● Work item:
Copy every line of the listing that holds the string "pixels".

● Record excerpts:
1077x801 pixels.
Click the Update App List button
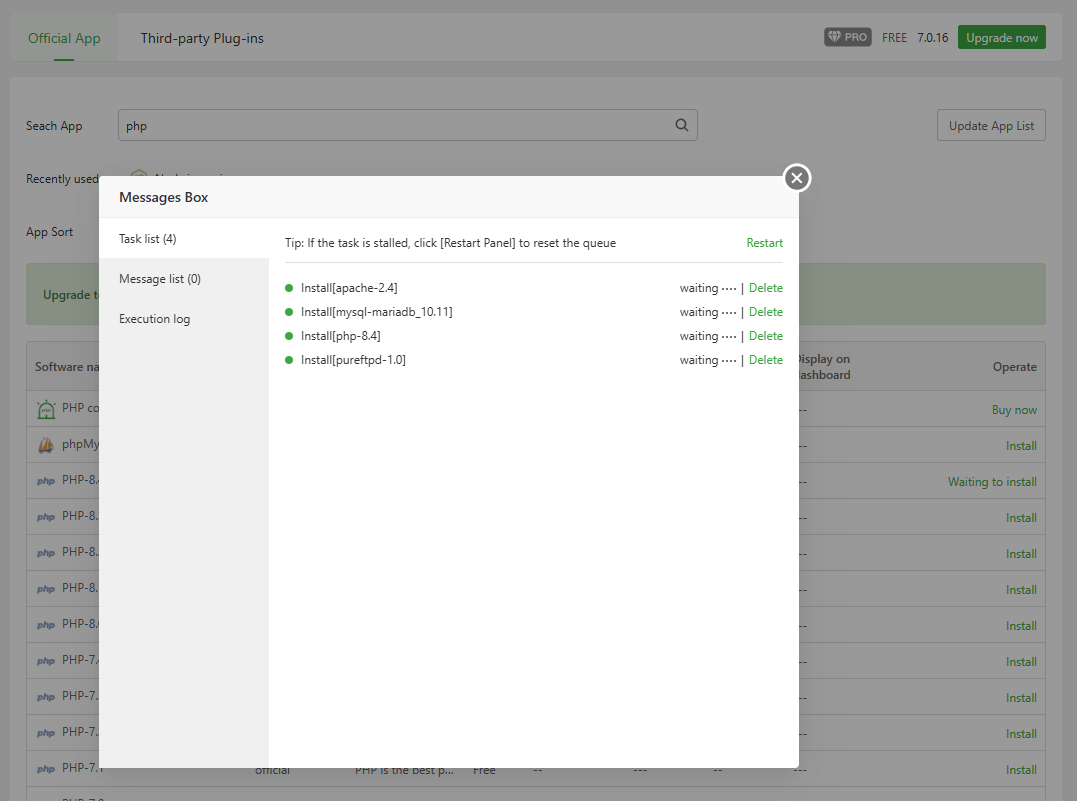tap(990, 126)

--

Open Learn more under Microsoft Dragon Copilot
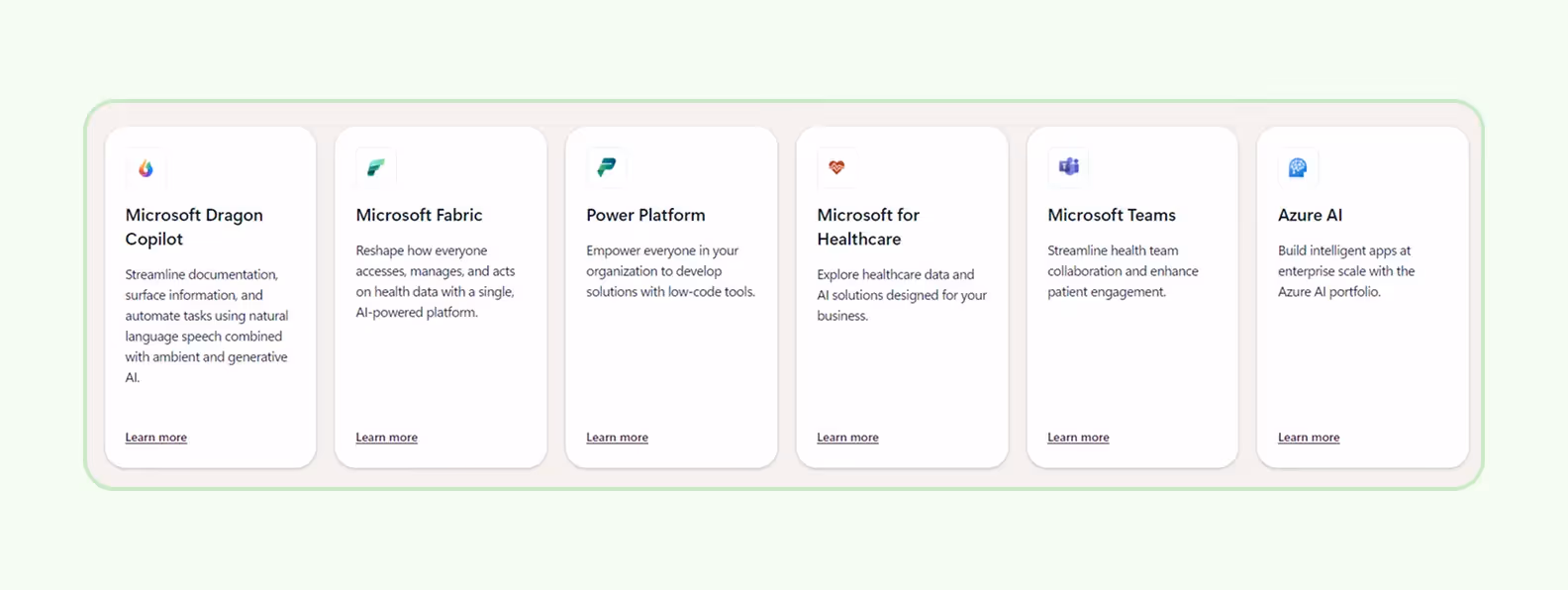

--

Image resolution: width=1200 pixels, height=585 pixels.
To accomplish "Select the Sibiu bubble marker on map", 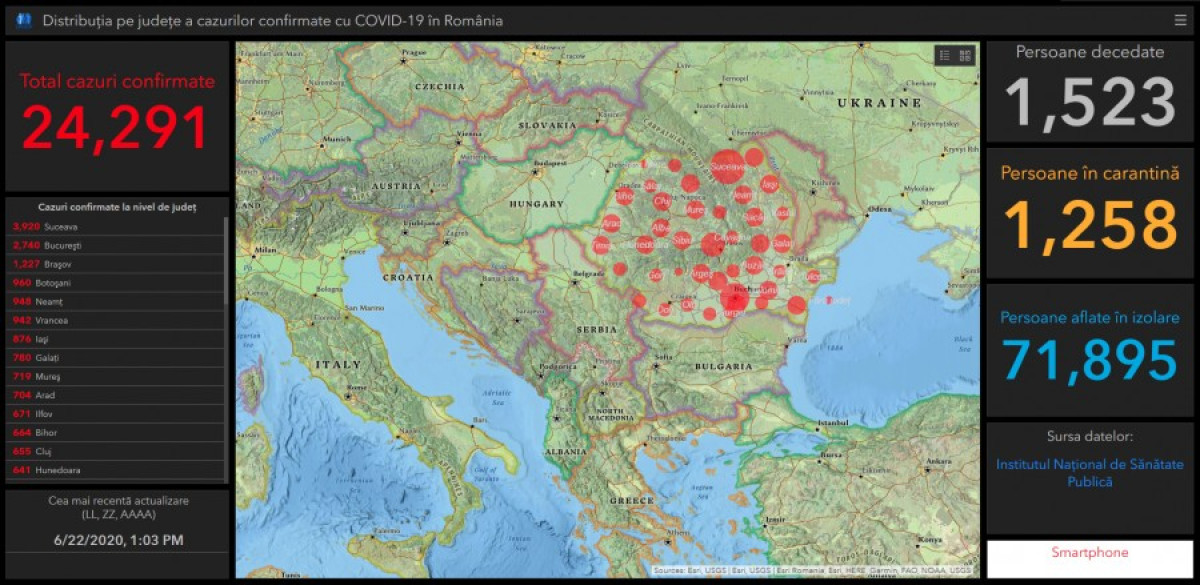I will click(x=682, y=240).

● Output below:
1077x801 pixels.
Image resolution: width=1200 pixels, height=585 pixels.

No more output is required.